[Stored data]
Start of Block
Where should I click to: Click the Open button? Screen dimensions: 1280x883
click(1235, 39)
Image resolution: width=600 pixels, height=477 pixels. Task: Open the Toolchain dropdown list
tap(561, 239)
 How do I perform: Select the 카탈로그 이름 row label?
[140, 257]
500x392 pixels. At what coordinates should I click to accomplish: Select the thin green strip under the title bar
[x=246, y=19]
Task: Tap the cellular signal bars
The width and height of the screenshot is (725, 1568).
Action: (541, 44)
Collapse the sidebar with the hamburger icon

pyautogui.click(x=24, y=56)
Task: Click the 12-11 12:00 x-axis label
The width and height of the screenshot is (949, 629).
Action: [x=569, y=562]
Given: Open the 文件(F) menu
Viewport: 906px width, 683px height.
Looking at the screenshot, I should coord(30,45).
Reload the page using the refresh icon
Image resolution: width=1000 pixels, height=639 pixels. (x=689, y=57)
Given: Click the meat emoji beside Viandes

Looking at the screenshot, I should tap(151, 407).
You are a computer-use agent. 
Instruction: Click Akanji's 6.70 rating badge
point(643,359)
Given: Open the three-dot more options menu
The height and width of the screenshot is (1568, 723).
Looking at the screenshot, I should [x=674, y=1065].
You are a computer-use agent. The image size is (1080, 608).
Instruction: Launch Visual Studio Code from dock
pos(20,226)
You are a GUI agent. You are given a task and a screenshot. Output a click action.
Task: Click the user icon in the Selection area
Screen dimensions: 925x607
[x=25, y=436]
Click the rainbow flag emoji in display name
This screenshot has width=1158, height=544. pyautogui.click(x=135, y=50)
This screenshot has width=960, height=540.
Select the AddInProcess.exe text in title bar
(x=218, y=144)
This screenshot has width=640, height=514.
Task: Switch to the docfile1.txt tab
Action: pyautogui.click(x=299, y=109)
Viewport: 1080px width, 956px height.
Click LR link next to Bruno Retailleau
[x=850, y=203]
End of Block
Extract the complete set of records unchanged.

Where should I click to: Click the Open button? Screen dimensions: 1280x883
click(1235, 39)
Image resolution: width=600 pixels, height=477 pixels. Task: Open the Toolchain dropdown list
tap(561, 239)
 How do I perform: Select the 카탈로그 이름 row label?
[140, 257]
500x392 pixels. At what coordinates should I click to accomplish: Select the thin green strip under the title bar
[x=246, y=19]
Task: Tap the cellular signal bars
The width and height of the screenshot is (725, 1568).
Action: (541, 44)
Collapse the sidebar with the hamburger icon

pyautogui.click(x=24, y=56)
Task: Click the 12-11 12:00 x-axis label
The width and height of the screenshot is (949, 629).
Action: [x=569, y=562]
Given: Open the 文件(F) menu
Viewport: 906px width, 683px height.
Looking at the screenshot, I should coord(30,45).
Reload the page using the refresh icon
Image resolution: width=1000 pixels, height=639 pixels. (x=689, y=57)
Given: Click the meat emoji beside Viandes

Looking at the screenshot, I should tap(151, 407).
You are a computer-use agent. 
Instruction: Click Akanji's 6.70 rating badge
point(643,359)
Given: Open the three-dot more options menu
The height and width of the screenshot is (1568, 723).
Looking at the screenshot, I should [x=674, y=1065].
You are a computer-use agent. The image size is (1080, 608).
Instruction: Launch Visual Studio Code from dock
pos(20,226)
You are a GUI agent. You are given a task and a screenshot. Output a click action.
Task: Click the user icon in the Selection area
Screen dimensions: 925x607
[x=25, y=436]
Click the rainbow flag emoji in display name
This screenshot has width=1158, height=544. pyautogui.click(x=135, y=50)
This screenshot has width=960, height=540.
Select the AddInProcess.exe text in title bar
(x=218, y=144)
This screenshot has width=640, height=514.
Task: Switch to the docfile1.txt tab
Action: pyautogui.click(x=299, y=109)
Viewport: 1080px width, 956px height.
Click LR link next to Bruno Retailleau
[x=850, y=203]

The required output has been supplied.